TASK
Given the entries that follow, write out exactly the lines starting at the one containing "Select США as shipping origin" and ending at the one containing "Click the green checkmark for 商标申请 step", both ends included, and only those.

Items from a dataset
———
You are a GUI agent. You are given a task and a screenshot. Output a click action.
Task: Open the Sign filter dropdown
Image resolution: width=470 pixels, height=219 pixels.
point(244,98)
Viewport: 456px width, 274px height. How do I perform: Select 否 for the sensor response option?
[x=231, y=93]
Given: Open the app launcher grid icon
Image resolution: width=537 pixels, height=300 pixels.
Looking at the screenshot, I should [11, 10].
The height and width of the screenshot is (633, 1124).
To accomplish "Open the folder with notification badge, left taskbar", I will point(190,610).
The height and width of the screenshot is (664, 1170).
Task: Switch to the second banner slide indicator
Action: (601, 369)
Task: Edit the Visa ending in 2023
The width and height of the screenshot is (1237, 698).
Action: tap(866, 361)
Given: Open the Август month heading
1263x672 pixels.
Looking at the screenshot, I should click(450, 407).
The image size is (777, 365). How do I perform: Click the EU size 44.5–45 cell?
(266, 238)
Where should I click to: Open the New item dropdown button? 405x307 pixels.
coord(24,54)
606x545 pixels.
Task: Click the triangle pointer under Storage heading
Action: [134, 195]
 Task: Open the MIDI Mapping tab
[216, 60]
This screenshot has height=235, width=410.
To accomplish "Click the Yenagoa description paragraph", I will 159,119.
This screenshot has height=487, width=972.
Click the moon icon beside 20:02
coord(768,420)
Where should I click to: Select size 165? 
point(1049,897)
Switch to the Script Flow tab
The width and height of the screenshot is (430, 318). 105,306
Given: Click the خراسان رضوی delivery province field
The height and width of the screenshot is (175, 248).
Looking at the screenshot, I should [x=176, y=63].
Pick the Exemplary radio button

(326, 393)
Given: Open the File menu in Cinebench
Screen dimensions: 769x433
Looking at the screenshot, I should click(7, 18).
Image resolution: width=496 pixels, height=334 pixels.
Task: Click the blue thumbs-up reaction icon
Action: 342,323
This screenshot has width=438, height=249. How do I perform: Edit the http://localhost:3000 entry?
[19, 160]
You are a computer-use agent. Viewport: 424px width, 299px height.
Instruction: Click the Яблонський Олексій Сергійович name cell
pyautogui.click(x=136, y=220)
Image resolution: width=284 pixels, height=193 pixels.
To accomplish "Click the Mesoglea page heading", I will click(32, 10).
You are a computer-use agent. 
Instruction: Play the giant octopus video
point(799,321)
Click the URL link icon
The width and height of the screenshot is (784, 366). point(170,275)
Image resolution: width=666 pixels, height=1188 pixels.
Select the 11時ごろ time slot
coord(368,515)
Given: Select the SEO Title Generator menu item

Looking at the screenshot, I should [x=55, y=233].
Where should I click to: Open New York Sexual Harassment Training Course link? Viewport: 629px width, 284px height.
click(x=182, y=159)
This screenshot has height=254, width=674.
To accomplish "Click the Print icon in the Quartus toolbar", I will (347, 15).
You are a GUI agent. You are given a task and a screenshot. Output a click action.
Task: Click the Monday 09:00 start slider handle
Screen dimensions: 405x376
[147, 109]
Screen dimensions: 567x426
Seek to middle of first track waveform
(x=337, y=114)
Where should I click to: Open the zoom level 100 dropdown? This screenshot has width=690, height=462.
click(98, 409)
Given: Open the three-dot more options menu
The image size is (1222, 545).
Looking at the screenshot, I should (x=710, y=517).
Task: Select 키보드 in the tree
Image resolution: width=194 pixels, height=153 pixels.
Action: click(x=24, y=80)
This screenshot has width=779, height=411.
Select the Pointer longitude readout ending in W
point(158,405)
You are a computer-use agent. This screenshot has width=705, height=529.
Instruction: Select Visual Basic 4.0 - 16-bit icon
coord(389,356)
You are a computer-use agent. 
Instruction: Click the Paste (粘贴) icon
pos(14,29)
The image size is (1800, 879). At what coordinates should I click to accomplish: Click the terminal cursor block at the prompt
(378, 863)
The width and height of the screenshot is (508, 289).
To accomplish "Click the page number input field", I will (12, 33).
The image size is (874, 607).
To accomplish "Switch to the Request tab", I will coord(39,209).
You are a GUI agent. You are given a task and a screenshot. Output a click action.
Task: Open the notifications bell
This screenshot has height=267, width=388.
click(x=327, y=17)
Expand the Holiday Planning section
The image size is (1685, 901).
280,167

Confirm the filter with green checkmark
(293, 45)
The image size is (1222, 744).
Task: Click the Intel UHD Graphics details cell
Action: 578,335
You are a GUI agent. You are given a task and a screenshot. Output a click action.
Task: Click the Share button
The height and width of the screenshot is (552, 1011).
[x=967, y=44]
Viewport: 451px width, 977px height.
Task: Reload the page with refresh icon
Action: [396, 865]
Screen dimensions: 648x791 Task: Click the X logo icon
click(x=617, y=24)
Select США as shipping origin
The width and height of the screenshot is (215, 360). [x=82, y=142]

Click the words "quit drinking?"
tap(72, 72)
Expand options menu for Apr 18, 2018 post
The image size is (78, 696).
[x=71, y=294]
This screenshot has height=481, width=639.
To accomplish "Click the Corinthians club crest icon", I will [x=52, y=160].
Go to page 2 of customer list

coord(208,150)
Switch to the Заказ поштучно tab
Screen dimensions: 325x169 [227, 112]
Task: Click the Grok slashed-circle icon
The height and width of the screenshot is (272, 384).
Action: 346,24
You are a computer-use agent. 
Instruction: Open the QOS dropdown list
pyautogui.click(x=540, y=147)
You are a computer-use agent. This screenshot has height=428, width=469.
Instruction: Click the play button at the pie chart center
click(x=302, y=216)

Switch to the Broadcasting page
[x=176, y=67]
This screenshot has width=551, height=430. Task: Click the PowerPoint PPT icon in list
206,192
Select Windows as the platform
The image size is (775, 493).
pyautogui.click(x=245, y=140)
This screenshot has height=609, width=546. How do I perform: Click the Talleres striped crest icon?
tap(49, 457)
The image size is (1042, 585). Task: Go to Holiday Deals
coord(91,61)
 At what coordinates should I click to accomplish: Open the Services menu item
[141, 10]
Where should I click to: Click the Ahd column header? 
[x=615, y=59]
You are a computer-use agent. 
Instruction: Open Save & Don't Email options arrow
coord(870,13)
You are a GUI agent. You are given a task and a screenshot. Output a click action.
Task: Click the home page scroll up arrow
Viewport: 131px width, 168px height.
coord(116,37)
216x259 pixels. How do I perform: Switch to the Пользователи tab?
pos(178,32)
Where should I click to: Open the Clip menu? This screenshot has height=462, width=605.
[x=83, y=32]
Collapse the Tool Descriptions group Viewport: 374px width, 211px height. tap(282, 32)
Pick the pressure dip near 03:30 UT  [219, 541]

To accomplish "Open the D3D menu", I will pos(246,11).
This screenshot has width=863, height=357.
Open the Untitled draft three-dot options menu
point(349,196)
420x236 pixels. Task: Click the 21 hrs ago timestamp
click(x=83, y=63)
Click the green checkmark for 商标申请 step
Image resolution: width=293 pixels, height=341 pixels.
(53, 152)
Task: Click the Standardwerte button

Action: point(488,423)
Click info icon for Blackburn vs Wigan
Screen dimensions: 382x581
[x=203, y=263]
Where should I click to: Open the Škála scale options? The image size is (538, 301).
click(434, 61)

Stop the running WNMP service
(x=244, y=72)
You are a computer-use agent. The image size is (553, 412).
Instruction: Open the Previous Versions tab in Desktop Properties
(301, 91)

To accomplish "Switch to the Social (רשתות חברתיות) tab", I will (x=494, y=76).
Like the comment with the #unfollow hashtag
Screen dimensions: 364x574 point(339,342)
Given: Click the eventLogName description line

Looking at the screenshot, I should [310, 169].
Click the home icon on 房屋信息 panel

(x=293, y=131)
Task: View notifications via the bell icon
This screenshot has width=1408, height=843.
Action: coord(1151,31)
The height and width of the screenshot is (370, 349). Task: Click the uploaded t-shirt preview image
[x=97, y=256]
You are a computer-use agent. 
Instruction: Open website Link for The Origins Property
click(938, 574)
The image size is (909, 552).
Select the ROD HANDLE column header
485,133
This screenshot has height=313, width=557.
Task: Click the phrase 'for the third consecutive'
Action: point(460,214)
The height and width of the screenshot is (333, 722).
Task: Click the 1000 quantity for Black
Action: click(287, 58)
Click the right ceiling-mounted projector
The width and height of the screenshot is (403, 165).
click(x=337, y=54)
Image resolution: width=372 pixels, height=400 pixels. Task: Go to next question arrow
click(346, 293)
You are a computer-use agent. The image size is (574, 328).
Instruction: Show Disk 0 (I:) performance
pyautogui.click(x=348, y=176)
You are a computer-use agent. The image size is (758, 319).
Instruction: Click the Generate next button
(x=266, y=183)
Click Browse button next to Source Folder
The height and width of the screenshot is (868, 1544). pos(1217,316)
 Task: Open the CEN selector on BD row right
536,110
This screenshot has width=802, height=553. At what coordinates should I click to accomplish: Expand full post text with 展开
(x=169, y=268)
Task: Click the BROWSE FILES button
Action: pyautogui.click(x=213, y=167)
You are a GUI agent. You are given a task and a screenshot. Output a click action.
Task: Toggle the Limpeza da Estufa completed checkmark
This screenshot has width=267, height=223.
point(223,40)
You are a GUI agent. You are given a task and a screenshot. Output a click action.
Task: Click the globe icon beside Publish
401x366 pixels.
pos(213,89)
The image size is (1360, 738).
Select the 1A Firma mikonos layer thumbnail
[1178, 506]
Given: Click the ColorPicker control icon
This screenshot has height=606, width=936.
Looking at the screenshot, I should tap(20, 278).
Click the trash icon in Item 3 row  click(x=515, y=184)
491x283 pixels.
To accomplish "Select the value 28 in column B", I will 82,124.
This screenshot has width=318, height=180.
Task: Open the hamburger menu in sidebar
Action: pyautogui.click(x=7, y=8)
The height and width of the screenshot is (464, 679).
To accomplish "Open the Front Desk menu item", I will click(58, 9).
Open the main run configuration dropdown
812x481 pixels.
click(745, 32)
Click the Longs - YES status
———
WRITTEN REPLY
Select США as shipping origin
The width and height of the screenshot is (215, 360). [x=82, y=142]

Click the words "quit drinking?"
tap(72, 72)
Expand options menu for Apr 18, 2018 post
The image size is (78, 696).
[x=71, y=294]
This screenshot has height=481, width=639.
To accomplish "Click the Corinthians club crest icon", I will [x=52, y=160].
Go to page 2 of customer list

coord(208,150)
Switch to the Заказ поштучно tab
Screen dimensions: 325x169 [227, 112]
Task: Click the Grok slashed-circle icon
The height and width of the screenshot is (272, 384).
Action: 346,24
You are a computer-use agent. 
Instruction: Open the QOS dropdown list
pyautogui.click(x=540, y=147)
You are a computer-use agent. This screenshot has height=428, width=469.
Instruction: Click the play button at the pie chart center
click(x=302, y=216)

Switch to the Broadcasting page
[x=176, y=67]
This screenshot has width=551, height=430. Task: Click the PowerPoint PPT icon in list
206,192
Select Windows as the platform
The image size is (775, 493).
pyautogui.click(x=245, y=140)
This screenshot has height=609, width=546. How do I perform: Click the Talleres striped crest icon?
tap(49, 457)
The image size is (1042, 585). Task: Go to Holiday Deals
coord(91,61)
 At what coordinates should I click to accomplish: Open the Services menu item
[141, 10]
Where should I click to: Click the Ahd column header? 
[x=615, y=59]
You are a computer-use agent. 
Instruction: Open Save & Don't Email options arrow
coord(870,13)
You are a GUI agent. You are given a task and a screenshot. Output a click action.
Task: Click the home page scroll up arrow
Viewport: 131px width, 168px height.
coord(116,37)
216x259 pixels. How do I perform: Switch to the Пользователи tab?
pos(178,32)
Where should I click to: Open the Clip menu? This screenshot has height=462, width=605.
[x=83, y=32]
Collapse the Tool Descriptions group Viewport: 374px width, 211px height. tap(282, 32)
Pick the pressure dip near 03:30 UT  [219, 541]

To accomplish "Open the D3D menu", I will pos(246,11).
This screenshot has width=863, height=357.
Open the Untitled draft three-dot options menu
point(349,196)
420x236 pixels. Task: Click the 21 hrs ago timestamp
click(x=83, y=63)
Click the green checkmark for 商标申请 step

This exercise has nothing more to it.